Atlanta-based Delta Air Lines opposes Shuster’s idea to spin off the air traffic control system, putting Delta at odds with other airlines.

A spinoff would likely “make it more expensive to fly,” wrote Delta CEO Richard Anderson in written testimony. The FAA’s costs per flight hour are below the international average, according to Delta.

The problems that spurred the spinoff proposal include uncertainty of FAA funding due to sequestration, furloughs and the threat of government shutdowns.

The National Air Traffic Controllers Association union supports the spinoff idea, saying today, “we no longer have a stable or predictable funding stream and this uncertainty has caused many serious problems for the system.”

But those in opposition say air traffic control policy decisions should remain with elected representatives, not a private company.

Anderson testified that under a privatized air traffic control system, rural areas, general aviation and others that bring in less revenue to an air traffic control corporation “will likely suffer — in the same way that private investment decisions have left rural Americans with inadequate broadband access.”

And in a comparison to a scenario Delta is particularly familiar with, Anderson wrote that although the bill requires that fees and charges will not determine who can access the airspace, “That’s like saying that whether you have a first-class or economy ticket is not ‘determinant’ of whether you can get on a plane — it’s true, but it still makes quite a bit of difference.”

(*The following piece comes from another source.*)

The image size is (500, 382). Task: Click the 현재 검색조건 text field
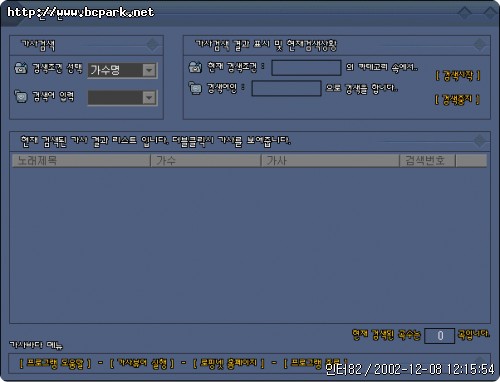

Shuster and supporters say other countries have privatized their air traffic control systems with success, including Canada.

In response, Anderson testified: “Making decisions for U.S. airspace based on what works in Canada makes as much sense as New York City (8,490,000 people) modeling its municipal services on what’s working well for Winnipeg (660,000 people).”

Delta last year split from its industry group Airlines for America, which supports the proposal to spin off air traffic control.

“We can no longer afford to embrace a status quo that has not worked, is not working and is not capable of supporting such a critical driver of our economy in the future,” Airlines for America CEO Nicholas Calio testified.